Actor Jesse Eisenberg is mainly in the news these days because he has been cast to play villain Lex Luthor in an upcoming superhero movie. But Eisenberg is also a writer who has contributed numerous humor pieces to The New Yorker's "Shouts and Murmurs" section over the past few years. His latest, "Men and Dancing," is striking many readers as unfunny, to say the least.
"Men and Dancing" contains four dialogues meant to poke fun at the idea that men are reluctant to dance in public. The first dialogue is between two characters: "Chief" and "Squaw." Squaw wants Chief to do a "rain dance" to "appease the rain gods" in front of the Tribe because the crops are in need of rain; Chief doesn't want to, because he is a man and doesn't want to dance in public.
There are all sorts of problems with this characterization of Native Americans—and there's a big problem with the use of the word "squaw," which we thought everyone understood was a racial slur. Aura Bogado makes it plain and simple in her Colorlines piece "Five Racist Ways The New Yorker is Embarrassing Itself."

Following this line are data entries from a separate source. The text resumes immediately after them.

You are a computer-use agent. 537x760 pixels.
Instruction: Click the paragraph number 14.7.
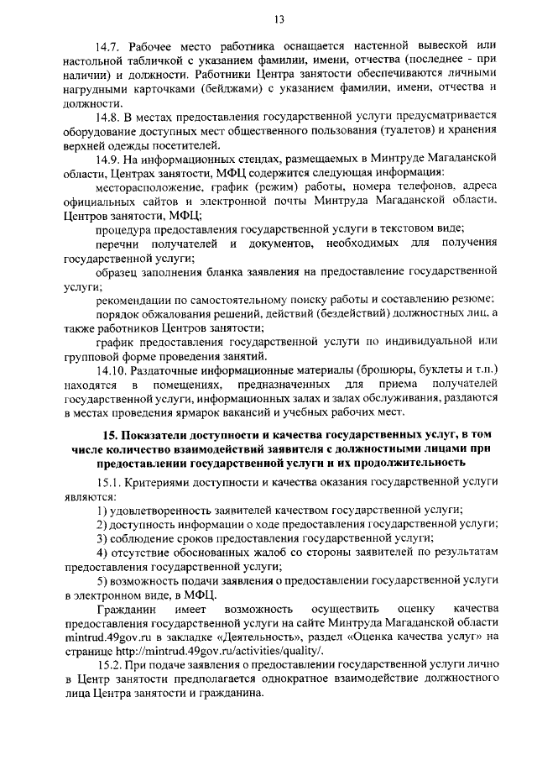click(x=111, y=44)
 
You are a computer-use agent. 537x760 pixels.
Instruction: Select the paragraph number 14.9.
click(x=111, y=159)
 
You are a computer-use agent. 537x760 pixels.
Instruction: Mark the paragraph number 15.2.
click(x=111, y=666)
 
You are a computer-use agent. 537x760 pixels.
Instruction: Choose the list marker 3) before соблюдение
click(x=101, y=537)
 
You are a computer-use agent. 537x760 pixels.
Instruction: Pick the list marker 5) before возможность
click(x=101, y=581)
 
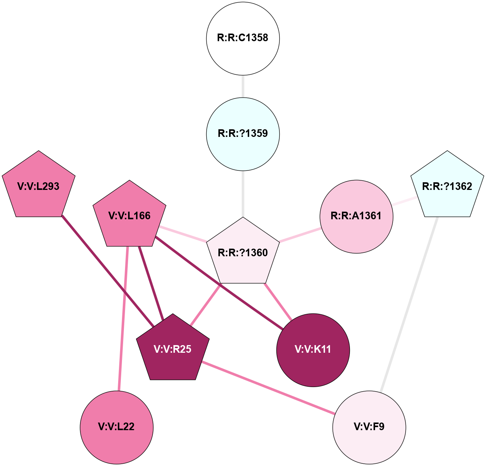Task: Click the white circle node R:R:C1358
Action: coord(243,38)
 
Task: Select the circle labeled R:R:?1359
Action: coord(243,134)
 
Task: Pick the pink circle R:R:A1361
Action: coord(356,216)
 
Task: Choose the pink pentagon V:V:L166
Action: coord(130,216)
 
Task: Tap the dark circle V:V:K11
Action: coord(313,350)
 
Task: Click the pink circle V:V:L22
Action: coord(117,427)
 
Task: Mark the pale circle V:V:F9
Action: coord(369,427)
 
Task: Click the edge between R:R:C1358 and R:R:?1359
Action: coord(243,86)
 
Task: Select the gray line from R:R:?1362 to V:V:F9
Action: coord(409,304)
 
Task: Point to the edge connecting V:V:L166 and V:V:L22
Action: coord(123,318)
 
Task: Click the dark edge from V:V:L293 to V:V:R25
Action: coord(108,271)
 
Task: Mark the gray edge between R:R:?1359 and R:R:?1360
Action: coord(243,194)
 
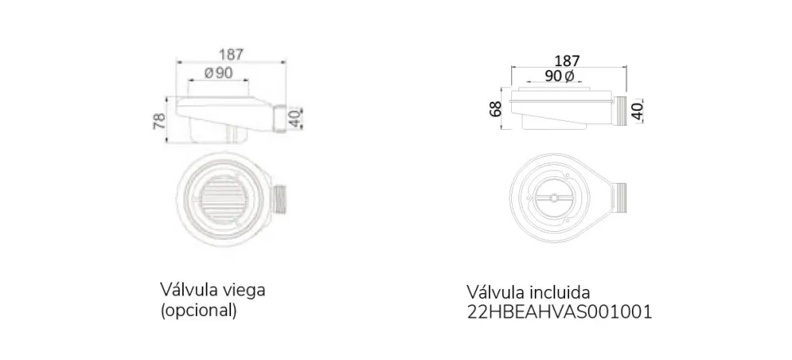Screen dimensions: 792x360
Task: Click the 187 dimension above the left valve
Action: [x=231, y=54]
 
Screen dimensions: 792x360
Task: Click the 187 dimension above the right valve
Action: [x=567, y=61]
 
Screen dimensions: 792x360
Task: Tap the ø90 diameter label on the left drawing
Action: [x=218, y=73]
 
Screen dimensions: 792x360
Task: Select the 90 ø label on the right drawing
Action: [x=559, y=76]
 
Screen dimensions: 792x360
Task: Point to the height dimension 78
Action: [x=159, y=121]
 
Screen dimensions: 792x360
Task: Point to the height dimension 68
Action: [x=496, y=109]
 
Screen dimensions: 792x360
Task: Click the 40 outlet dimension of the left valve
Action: [x=294, y=118]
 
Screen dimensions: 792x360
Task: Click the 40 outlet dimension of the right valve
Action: [x=638, y=110]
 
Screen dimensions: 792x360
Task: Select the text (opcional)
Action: [x=198, y=310]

Eisenberg's bit about Natives displays all the enlightenment of a Tintin comic book or an early Popeye cartoon—but those cringe-inducing products of their time were made over 80 years ago. To see The New Yorker print the word "squaw" like it's just another noun, here in the year 2015, is a reminder that even the smartest guys on the newsstand can still be fairly dumb when it comes to Native stereotyping.
Less than a month ago, The New Yorker published a wonderful vignette about an 18-year-old Native photographer whose images are on display at the Metropolitan Museum of Art, in a celebrated show called "The Plains Indians: Artists of Earth and Sky." In that piece, Shania Rae Hall was identified as "a member of the Blackfeet Nation"—not a "squaw."